BEGIN Information given

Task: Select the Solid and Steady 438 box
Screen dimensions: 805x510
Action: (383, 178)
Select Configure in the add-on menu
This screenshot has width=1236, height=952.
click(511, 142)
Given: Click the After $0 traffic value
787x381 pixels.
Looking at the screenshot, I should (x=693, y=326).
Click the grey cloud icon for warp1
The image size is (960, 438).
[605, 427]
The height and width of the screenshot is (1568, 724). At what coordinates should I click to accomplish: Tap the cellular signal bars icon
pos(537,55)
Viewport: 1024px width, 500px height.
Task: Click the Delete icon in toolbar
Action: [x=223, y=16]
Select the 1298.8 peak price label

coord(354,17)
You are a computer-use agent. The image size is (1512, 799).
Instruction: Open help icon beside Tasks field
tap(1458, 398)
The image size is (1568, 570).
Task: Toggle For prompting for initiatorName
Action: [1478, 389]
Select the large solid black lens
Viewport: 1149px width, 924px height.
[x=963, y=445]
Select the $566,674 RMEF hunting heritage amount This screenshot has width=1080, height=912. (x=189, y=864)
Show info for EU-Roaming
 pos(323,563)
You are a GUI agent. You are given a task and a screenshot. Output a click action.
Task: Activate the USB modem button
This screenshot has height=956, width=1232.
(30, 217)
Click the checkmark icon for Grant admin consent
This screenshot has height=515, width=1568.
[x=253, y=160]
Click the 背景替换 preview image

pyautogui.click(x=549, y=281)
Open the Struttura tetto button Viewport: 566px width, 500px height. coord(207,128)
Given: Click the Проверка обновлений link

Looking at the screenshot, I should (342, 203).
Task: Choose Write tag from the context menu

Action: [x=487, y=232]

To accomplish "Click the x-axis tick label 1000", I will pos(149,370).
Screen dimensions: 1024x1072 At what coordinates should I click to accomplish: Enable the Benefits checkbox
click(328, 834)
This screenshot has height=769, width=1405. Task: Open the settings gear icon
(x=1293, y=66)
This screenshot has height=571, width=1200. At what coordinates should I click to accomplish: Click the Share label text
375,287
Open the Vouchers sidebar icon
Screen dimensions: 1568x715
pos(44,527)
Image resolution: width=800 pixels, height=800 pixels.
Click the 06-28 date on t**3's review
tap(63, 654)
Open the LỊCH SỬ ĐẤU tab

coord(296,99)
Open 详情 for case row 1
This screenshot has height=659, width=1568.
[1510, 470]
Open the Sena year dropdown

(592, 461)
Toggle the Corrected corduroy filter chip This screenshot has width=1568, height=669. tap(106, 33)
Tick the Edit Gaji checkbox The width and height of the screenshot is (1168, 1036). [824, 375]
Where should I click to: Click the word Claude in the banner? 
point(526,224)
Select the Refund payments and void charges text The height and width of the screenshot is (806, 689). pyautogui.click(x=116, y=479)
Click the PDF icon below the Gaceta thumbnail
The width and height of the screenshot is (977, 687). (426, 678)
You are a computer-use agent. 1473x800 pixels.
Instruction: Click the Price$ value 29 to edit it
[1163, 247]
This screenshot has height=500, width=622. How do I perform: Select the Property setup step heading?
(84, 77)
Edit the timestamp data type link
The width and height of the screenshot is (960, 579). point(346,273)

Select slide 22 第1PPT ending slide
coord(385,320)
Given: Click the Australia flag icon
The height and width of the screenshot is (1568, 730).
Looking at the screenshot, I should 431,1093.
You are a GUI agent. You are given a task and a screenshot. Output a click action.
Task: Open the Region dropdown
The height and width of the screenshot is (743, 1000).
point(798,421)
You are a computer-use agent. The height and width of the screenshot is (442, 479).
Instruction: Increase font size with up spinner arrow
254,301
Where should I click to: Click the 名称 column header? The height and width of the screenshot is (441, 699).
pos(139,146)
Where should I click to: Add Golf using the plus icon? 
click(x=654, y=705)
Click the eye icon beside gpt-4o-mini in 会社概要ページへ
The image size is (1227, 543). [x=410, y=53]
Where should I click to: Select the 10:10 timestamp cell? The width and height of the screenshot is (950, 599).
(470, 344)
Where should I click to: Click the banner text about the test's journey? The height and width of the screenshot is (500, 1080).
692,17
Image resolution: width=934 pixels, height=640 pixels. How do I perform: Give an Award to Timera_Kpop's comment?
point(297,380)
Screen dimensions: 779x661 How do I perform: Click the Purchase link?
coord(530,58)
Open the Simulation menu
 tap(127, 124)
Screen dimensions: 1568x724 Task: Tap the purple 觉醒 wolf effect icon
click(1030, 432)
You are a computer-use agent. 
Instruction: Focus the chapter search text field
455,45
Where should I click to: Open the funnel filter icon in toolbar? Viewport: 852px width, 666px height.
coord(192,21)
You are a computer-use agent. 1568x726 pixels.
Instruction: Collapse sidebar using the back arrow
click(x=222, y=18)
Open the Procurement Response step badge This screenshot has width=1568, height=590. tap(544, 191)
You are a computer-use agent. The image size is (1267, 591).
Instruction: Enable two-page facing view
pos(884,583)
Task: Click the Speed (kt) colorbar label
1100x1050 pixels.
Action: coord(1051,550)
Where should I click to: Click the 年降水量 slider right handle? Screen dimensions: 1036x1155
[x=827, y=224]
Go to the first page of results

END Information given

**What is needed:** Go to the line in the listing above that has "Where should I click to: Select" in it. Set down that line and each one after it, exactly.

**Task answer:**
Where should I click to: Select the 10:10 timestamp cell? The width and height of the screenshot is (950, 599).
(470, 344)
Where should I click to: Click the banner text about the test's journey? The height and width of the screenshot is (500, 1080).
692,17
Image resolution: width=934 pixels, height=640 pixels. How do I perform: Give an Award to Timera_Kpop's comment?
point(297,380)
Screen dimensions: 779x661 How do I perform: Click the Purchase link?
coord(530,58)
Open the Simulation menu
 tap(127, 124)
Screen dimensions: 1568x724 Task: Tap the purple 觉醒 wolf effect icon
click(1030, 432)
You are a computer-use agent. 
Instruction: Focus the chapter search text field
455,45
Where should I click to: Open the funnel filter icon in toolbar? Viewport: 852px width, 666px height.
coord(192,21)
You are a computer-use agent. 1568x726 pixels.
Instruction: Collapse sidebar using the back arrow
click(x=222, y=18)
Open the Procurement Response step badge This screenshot has width=1568, height=590. tap(544, 191)
You are a computer-use agent. The image size is (1267, 591).
Instruction: Enable two-page facing view
pos(884,583)
Task: Click the Speed (kt) colorbar label
1100x1050 pixels.
Action: coord(1051,550)
Where should I click to: Click the 年降水量 slider right handle? Screen dimensions: 1036x1155
[x=827, y=224]
Go to the first page of results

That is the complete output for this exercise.